• Goal of the exercise
Verbatim transcription of the listing is needed.

========================

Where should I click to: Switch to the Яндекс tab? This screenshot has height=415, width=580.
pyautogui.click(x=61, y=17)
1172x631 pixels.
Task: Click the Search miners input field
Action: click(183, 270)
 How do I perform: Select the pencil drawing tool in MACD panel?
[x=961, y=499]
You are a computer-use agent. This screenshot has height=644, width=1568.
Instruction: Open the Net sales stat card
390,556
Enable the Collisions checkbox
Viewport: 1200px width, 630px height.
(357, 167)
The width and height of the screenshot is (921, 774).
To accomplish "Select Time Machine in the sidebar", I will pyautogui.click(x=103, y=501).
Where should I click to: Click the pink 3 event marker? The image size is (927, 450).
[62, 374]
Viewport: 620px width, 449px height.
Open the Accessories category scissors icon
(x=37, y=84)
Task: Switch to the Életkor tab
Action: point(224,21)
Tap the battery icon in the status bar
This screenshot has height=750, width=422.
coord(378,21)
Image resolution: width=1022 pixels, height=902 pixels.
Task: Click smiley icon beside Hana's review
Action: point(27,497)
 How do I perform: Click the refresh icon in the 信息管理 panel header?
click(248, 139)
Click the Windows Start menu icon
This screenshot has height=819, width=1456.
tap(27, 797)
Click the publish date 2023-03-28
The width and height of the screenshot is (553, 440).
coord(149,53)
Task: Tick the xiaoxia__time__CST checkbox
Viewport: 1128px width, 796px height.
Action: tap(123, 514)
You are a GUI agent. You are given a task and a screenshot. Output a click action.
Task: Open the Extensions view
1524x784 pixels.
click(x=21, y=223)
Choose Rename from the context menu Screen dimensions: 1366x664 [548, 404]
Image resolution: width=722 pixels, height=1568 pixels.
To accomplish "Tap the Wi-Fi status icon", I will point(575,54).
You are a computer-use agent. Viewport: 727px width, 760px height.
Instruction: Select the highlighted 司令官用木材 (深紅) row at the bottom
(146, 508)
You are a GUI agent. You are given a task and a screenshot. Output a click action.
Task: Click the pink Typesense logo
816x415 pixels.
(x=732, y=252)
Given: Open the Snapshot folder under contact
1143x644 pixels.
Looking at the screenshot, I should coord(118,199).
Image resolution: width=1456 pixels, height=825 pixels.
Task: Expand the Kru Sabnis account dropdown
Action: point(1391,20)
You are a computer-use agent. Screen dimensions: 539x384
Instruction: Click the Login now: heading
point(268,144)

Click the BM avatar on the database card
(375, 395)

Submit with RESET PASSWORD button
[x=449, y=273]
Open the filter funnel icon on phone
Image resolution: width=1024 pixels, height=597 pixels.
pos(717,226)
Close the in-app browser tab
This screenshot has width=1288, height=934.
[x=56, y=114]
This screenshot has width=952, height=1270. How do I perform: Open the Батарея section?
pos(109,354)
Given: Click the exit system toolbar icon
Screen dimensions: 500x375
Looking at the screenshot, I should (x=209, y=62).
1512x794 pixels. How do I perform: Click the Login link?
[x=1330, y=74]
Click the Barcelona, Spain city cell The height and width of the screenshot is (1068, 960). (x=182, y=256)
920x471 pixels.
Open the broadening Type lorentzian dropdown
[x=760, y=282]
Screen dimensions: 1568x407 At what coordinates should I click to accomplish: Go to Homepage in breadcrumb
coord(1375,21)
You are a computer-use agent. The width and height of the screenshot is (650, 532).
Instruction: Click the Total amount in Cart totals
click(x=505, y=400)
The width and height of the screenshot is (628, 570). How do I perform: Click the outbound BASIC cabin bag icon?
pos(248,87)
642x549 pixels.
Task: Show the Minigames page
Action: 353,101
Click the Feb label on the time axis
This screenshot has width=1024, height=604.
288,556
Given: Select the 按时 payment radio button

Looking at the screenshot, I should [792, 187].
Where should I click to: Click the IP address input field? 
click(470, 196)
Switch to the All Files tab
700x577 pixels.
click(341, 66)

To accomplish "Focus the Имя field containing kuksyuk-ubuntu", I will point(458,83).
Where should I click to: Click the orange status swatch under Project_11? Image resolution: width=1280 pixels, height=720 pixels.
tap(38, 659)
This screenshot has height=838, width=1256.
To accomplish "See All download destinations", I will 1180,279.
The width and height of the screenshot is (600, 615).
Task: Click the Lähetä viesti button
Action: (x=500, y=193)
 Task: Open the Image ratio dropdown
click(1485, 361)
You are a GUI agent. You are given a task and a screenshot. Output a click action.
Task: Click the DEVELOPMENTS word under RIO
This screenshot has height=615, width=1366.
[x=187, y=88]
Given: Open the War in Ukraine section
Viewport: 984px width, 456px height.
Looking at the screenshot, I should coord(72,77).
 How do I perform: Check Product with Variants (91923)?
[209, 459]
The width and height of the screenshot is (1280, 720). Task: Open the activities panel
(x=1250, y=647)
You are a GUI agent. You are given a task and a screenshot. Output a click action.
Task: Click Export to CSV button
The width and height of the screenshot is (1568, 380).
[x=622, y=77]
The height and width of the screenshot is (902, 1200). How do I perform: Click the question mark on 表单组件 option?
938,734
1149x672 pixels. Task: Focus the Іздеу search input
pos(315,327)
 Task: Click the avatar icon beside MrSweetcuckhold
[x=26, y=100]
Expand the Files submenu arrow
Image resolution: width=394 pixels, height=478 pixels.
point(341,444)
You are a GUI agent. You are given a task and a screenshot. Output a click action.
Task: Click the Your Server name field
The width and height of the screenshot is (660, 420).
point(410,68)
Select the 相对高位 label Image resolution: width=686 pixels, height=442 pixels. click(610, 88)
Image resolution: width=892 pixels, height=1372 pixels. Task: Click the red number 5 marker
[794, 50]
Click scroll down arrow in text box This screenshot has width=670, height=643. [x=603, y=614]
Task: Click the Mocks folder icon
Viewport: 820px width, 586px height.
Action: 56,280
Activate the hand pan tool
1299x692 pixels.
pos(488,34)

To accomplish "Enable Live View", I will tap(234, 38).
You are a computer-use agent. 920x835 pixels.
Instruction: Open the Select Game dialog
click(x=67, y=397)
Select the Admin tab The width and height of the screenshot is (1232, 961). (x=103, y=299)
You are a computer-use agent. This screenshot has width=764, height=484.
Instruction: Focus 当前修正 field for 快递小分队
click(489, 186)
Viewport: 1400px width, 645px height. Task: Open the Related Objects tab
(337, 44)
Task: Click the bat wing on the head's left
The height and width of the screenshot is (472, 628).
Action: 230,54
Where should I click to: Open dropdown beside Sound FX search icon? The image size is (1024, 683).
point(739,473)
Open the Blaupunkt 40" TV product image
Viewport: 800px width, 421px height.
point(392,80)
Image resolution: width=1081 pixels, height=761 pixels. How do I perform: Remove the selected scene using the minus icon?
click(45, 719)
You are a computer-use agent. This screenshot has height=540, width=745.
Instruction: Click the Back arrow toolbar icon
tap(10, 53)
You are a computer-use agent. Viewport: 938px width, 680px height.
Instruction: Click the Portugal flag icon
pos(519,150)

========================

• Response box
Where should I click to: Switch to the Яндекс tab? This screenshot has height=415, width=580.
pyautogui.click(x=61, y=17)
1172x631 pixels.
Task: Click the Search miners input field
Action: click(183, 270)
 How do I perform: Select the pencil drawing tool in MACD panel?
[x=961, y=499]
You are a computer-use agent. This screenshot has height=644, width=1568.
Instruction: Open the Net sales stat card
390,556
Enable the Collisions checkbox
Viewport: 1200px width, 630px height.
(357, 167)
The width and height of the screenshot is (921, 774).
To accomplish "Select Time Machine in the sidebar", I will pyautogui.click(x=103, y=501).
Where should I click to: Click the pink 3 event marker? The image size is (927, 450).
[62, 374]
Viewport: 620px width, 449px height.
Open the Accessories category scissors icon
(x=37, y=84)
Task: Switch to the Életkor tab
Action: point(224,21)
Tap the battery icon in the status bar
This screenshot has height=750, width=422.
coord(378,21)
Image resolution: width=1022 pixels, height=902 pixels.
Task: Click smiley icon beside Hana's review
Action: point(27,497)
 How do I perform: Click the refresh icon in the 信息管理 panel header?
click(248, 139)
Click the Windows Start menu icon
This screenshot has height=819, width=1456.
tap(27, 797)
Click the publish date 2023-03-28
The width and height of the screenshot is (553, 440).
coord(149,53)
Task: Tick the xiaoxia__time__CST checkbox
Viewport: 1128px width, 796px height.
Action: tap(123, 514)
You are a GUI agent. You are given a task and a screenshot. Output a click action.
Task: Open the Extensions view
1524x784 pixels.
click(x=21, y=223)
Choose Rename from the context menu Screen dimensions: 1366x664 [548, 404]
Image resolution: width=722 pixels, height=1568 pixels.
To accomplish "Tap the Wi-Fi status icon", I will point(575,54).
You are a computer-use agent. Viewport: 727px width, 760px height.
Instruction: Select the highlighted 司令官用木材 (深紅) row at the bottom
(146, 508)
You are a GUI agent. You are given a task and a screenshot. Output a click action.
Task: Click the pink Typesense logo
816x415 pixels.
(x=732, y=252)
Given: Open the Snapshot folder under contact
1143x644 pixels.
Looking at the screenshot, I should coord(118,199).
Image resolution: width=1456 pixels, height=825 pixels.
Task: Expand the Kru Sabnis account dropdown
Action: point(1391,20)
You are a computer-use agent. Screen dimensions: 539x384
Instruction: Click the Login now: heading
point(268,144)

Click the BM avatar on the database card
(375, 395)

Submit with RESET PASSWORD button
[x=449, y=273]
Open the filter funnel icon on phone
Image resolution: width=1024 pixels, height=597 pixels.
pos(717,226)
Close the in-app browser tab
This screenshot has width=1288, height=934.
[x=56, y=114]
This screenshot has width=952, height=1270. How do I perform: Open the Батарея section?
pos(109,354)
Given: Click the exit system toolbar icon
Screen dimensions: 500x375
Looking at the screenshot, I should (x=209, y=62).
1512x794 pixels. How do I perform: Click the Login link?
[x=1330, y=74]
Click the Barcelona, Spain city cell The height and width of the screenshot is (1068, 960). (x=182, y=256)
920x471 pixels.
Open the broadening Type lorentzian dropdown
[x=760, y=282]
Screen dimensions: 1568x407 At what coordinates should I click to accomplish: Go to Homepage in breadcrumb
coord(1375,21)
You are a computer-use agent. The width and height of the screenshot is (650, 532).
Instruction: Click the Total amount in Cart totals
click(x=505, y=400)
The width and height of the screenshot is (628, 570). How do I perform: Click the outbound BASIC cabin bag icon?
pos(248,87)
642x549 pixels.
Task: Show the Minigames page
Action: 353,101
Click the Feb label on the time axis
This screenshot has width=1024, height=604.
288,556
Given: Select the 按时 payment radio button

Looking at the screenshot, I should [792, 187].
Where should I click to: Click the IP address input field? 
click(470, 196)
Switch to the All Files tab
700x577 pixels.
click(341, 66)

To accomplish "Focus the Имя field containing kuksyuk-ubuntu", I will point(458,83).
Where should I click to: Click the orange status swatch under Project_11? Image resolution: width=1280 pixels, height=720 pixels.
tap(38, 659)
This screenshot has height=838, width=1256.
To accomplish "See All download destinations", I will 1180,279.
The width and height of the screenshot is (600, 615).
Task: Click the Lähetä viesti button
Action: (x=500, y=193)
 Task: Open the Image ratio dropdown
click(1485, 361)
You are a GUI agent. You are given a task and a screenshot. Output a click action.
Task: Click the DEVELOPMENTS word under RIO
This screenshot has height=615, width=1366.
[x=187, y=88]
Given: Open the War in Ukraine section
Viewport: 984px width, 456px height.
Looking at the screenshot, I should coord(72,77).
 How do I perform: Check Product with Variants (91923)?
[209, 459]
The width and height of the screenshot is (1280, 720). Task: Open the activities panel
(x=1250, y=647)
You are a GUI agent. You are given a task and a screenshot. Output a click action.
Task: Click Export to CSV button
The width and height of the screenshot is (1568, 380).
[x=622, y=77]
The height and width of the screenshot is (902, 1200). How do I perform: Click the question mark on 表单组件 option?
938,734
1149x672 pixels. Task: Focus the Іздеу search input
pos(315,327)
 Task: Click the avatar icon beside MrSweetcuckhold
[x=26, y=100]
Expand the Files submenu arrow
Image resolution: width=394 pixels, height=478 pixels.
point(341,444)
You are a GUI agent. You are given a task and a screenshot. Output a click action.
Task: Click the Your Server name field
The width and height of the screenshot is (660, 420).
point(410,68)
Select the 相对高位 label Image resolution: width=686 pixels, height=442 pixels. click(610, 88)
Image resolution: width=892 pixels, height=1372 pixels. Task: Click the red number 5 marker
[794, 50]
Click scroll down arrow in text box This screenshot has width=670, height=643. [x=603, y=614]
Task: Click the Mocks folder icon
Viewport: 820px width, 586px height.
Action: 56,280
Activate the hand pan tool
1299x692 pixels.
pos(488,34)

To accomplish "Enable Live View", I will tap(234, 38).
You are a computer-use agent. 920x835 pixels.
Instruction: Open the Select Game dialog
click(x=67, y=397)
Select the Admin tab The width and height of the screenshot is (1232, 961). (x=103, y=299)
You are a computer-use agent. This screenshot has width=764, height=484.
Instruction: Focus 当前修正 field for 快递小分队
click(489, 186)
Viewport: 1400px width, 645px height. Task: Open the Related Objects tab
(337, 44)
Task: Click the bat wing on the head's left
The height and width of the screenshot is (472, 628).
Action: 230,54
Where should I click to: Open dropdown beside Sound FX search icon? The image size is (1024, 683).
point(739,473)
Open the Blaupunkt 40" TV product image
Viewport: 800px width, 421px height.
point(392,80)
Image resolution: width=1081 pixels, height=761 pixels. How do I perform: Remove the selected scene using the minus icon?
click(45, 719)
You are a computer-use agent. This screenshot has height=540, width=745.
Instruction: Click the Back arrow toolbar icon
tap(10, 53)
You are a computer-use agent. Viewport: 938px width, 680px height.
Instruction: Click the Portugal flag icon
pos(519,150)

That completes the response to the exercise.